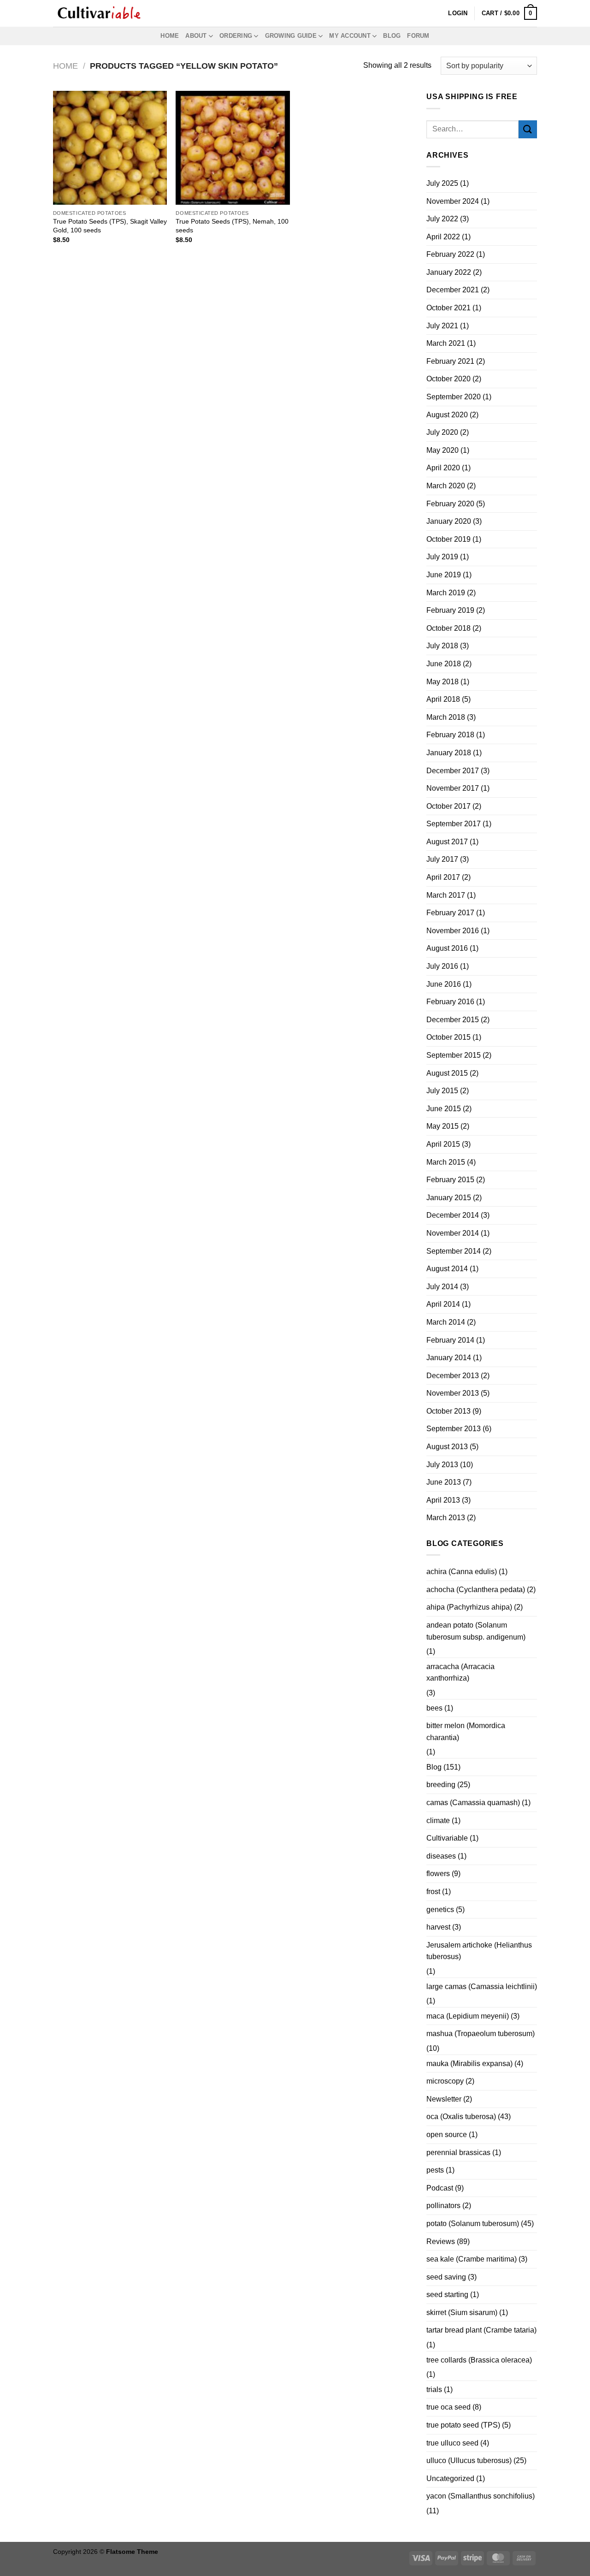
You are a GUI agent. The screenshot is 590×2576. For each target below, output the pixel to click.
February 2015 (450, 1180)
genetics (440, 1909)
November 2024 (452, 201)
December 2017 (452, 771)
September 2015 (453, 1055)
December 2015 (452, 1020)
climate (438, 1820)
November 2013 (452, 1393)
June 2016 (443, 984)
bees (434, 1708)
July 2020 (442, 432)
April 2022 (443, 237)
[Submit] (528, 129)
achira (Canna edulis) (461, 1571)
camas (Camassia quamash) (473, 1802)
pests (435, 2170)
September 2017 (453, 824)
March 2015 (445, 1162)
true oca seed (448, 2407)
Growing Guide (291, 35)
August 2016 (447, 948)
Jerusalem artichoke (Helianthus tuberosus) (479, 1951)
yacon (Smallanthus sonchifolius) (480, 2496)
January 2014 (448, 1358)
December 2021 (452, 290)
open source (446, 2134)
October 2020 (448, 379)
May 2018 (442, 682)
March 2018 (445, 717)
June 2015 (443, 1109)
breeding (440, 1784)
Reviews (440, 2241)
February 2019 (450, 610)
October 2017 (448, 806)
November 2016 (452, 931)
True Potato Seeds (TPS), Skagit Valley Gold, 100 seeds (110, 226)
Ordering (235, 35)
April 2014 (443, 1304)
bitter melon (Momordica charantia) (465, 1731)
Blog (392, 35)
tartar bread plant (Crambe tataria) (481, 2330)
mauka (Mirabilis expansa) (469, 2063)
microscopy (445, 2081)
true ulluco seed (452, 2443)
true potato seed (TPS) (463, 2425)
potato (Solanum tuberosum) (472, 2223)
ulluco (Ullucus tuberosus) (469, 2460)
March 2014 (445, 1322)
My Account (350, 35)
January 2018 (448, 753)
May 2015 (442, 1126)
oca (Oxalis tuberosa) (461, 2116)
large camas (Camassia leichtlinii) (481, 1986)
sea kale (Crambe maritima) (471, 2259)
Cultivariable (447, 1838)
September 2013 (453, 1429)
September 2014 (453, 1251)
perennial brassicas (458, 2152)
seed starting (447, 2294)
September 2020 (453, 397)
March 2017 (445, 895)
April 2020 (443, 468)
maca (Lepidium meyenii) (467, 2016)
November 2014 (452, 1233)
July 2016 (442, 966)
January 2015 (448, 1198)
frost (433, 1891)
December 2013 (452, 1376)
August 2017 (447, 842)
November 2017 (452, 788)
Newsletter (443, 2099)
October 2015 (448, 1037)
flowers (438, 1873)
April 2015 (443, 1144)
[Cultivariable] (99, 13)
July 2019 (442, 557)
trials (434, 2389)
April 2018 (443, 699)
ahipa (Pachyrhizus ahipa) (469, 1607)
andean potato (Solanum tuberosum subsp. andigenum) (475, 1631)
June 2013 (443, 1482)
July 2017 (442, 859)
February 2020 (450, 504)
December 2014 (452, 1215)
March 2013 (445, 1518)
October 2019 (448, 539)
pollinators (443, 2205)
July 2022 (442, 219)
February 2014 (450, 1340)
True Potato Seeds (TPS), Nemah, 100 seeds (232, 226)
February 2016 (450, 1002)
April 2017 (443, 877)
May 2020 (442, 450)
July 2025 (442, 183)
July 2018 (442, 646)
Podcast (439, 2188)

* * *

What you should do: Repeat the entries above verbatim, but only from the line that has "July 2019 (442, 557)" down to the line that has "February 2014 (450, 1340)", inclusive.

Solution to the exercise:
July 2019 (442, 557)
trials (434, 2389)
April 2018 (443, 699)
ahipa (Pachyrhizus ahipa) (469, 1607)
andean potato (Solanum tuberosum subsp. andigenum) (475, 1631)
June 2013 (443, 1482)
July 2017 (442, 859)
February 2020 (450, 504)
December 2014 (452, 1215)
March 2013 (445, 1518)
October 2019 (448, 539)
pollinators (443, 2205)
July 2022 (442, 219)
February 2014 (450, 1340)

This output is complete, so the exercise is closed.